抜粋文
アラジン
今回観賞する映画は、90年代ディズニーアニメの代表的作品「アラジン」、その実写版でございます。
昨今のディズニーは、なんてったってアニメーション映画の実写化に本腰を入れているのが目につきます。
ダンボ、にライオンキング、ムーランも実写化。
美女と野獣を入れたら結構な数ですよね。
何でここまで実写化するんでしょう。
結局実写映画にしてるのって、ディズニールネサンスって呼ばれた90年代のアニメ映画ばかりなんですよね。
当時子供だった世代が大人になり家庭を持ったことで需要が高まることと、当時に比べて格段と進化した映像技術で、アニメーション映画に凄く近い映像を作り出せたからなのかなと。
本作は僕らのガイ・リッチーがやってくれるわけで期待したいんですよ。
てなわけで早速鑑賞してまいりました!!!
作品情報
90年代のディズニーアニメを代表する「美女と野獣」に続く、世代を超えて愛されたアニメーション映画「アラジン」の実写化が完成した。
貧しい青年と王女、そしてランプの魔人が織りなす、自由なりたいという夢を持った者たちが昨日と違う世界を目指していく愛と冒険のファンタジー映画です。
名曲「ホール・ニュー・ワールド」はもちろん、あのユニークで陽気なランプの魔人はアニメそのもの、そしてキャラクターたちが歌って踊るミュージカルシーンもあり、実写映画ならではのボリュームとスケールで描かれていく。
あらすじ
ダイヤモンドの心を持ちながら、本当の自分の居場所を探す貧しい青年アラジン(メナ・マスード/声:中村倫也)が巡り合ったのは、王宮の外の世界での自由を求める王女ジャスミン(ナオミ・スコット/声:木下晴香)と、 “3つの願い”を叶えることができる“ランプの魔人”ジーニー(ウィル・スミス/声:山寺宏一)。
果たして3人はこの運命の出会いによって、それぞれの“本当の願い”に気づき、それを叶えることはできるのだろうか──?(HPより抜粋)

単語と要素の位置データ:
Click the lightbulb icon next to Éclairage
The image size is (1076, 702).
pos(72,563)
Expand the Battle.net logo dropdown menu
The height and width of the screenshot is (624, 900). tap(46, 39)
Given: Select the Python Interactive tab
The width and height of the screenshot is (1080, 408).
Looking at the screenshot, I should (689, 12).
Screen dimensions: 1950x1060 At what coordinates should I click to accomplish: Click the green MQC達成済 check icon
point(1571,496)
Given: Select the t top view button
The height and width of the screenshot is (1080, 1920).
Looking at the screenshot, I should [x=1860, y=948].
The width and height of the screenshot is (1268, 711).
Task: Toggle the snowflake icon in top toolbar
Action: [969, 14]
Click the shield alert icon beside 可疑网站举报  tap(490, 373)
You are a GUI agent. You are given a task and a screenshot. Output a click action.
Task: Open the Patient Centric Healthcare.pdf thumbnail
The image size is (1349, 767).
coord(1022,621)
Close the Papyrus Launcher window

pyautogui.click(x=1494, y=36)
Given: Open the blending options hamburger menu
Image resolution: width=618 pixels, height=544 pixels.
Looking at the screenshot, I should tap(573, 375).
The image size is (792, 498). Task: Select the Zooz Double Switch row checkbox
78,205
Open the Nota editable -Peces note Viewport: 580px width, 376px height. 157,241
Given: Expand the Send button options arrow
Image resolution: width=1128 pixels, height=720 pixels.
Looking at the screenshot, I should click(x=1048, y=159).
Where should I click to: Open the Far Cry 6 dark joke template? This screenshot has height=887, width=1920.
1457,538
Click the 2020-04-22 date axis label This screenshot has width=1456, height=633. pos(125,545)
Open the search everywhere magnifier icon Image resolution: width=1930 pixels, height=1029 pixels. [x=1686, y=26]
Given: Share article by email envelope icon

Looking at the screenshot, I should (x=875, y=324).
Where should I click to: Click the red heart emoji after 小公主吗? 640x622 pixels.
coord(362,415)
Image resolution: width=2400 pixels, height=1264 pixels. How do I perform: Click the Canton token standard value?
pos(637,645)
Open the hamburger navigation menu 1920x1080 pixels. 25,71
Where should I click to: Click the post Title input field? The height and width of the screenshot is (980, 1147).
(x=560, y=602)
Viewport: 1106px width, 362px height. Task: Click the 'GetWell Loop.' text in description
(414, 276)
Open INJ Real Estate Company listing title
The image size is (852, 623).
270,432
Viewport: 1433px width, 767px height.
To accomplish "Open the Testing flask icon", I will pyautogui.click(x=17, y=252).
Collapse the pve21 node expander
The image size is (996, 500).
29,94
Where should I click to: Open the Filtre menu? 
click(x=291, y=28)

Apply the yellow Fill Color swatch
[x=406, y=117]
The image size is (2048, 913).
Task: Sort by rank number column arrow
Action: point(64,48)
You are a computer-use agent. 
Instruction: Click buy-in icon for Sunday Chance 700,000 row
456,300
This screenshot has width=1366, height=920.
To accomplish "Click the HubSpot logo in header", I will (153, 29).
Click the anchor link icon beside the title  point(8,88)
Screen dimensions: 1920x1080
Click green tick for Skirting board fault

課題の要件
実写版アラジンについての文章から、「てなわけで早速鑑賞してまいりました!!!」で始まり「冒険のファンタジー映画です。」で終わる部分を一字一句違えずにそのまま書き写してください。

作業結果
てなわけで早速鑑賞してまいりました!!!
作品情報
90年代のディズニーアニメを代表する「美女と野獣」に続く、世代を超えて愛されたアニメーション映画「アラジン」の実写化が完成した。
貧しい青年と王女、そしてランプの魔人が織りなす、自由なりたいという夢を持った者たちが昨日と違う世界を目指していく愛と冒険のファンタジー映画です。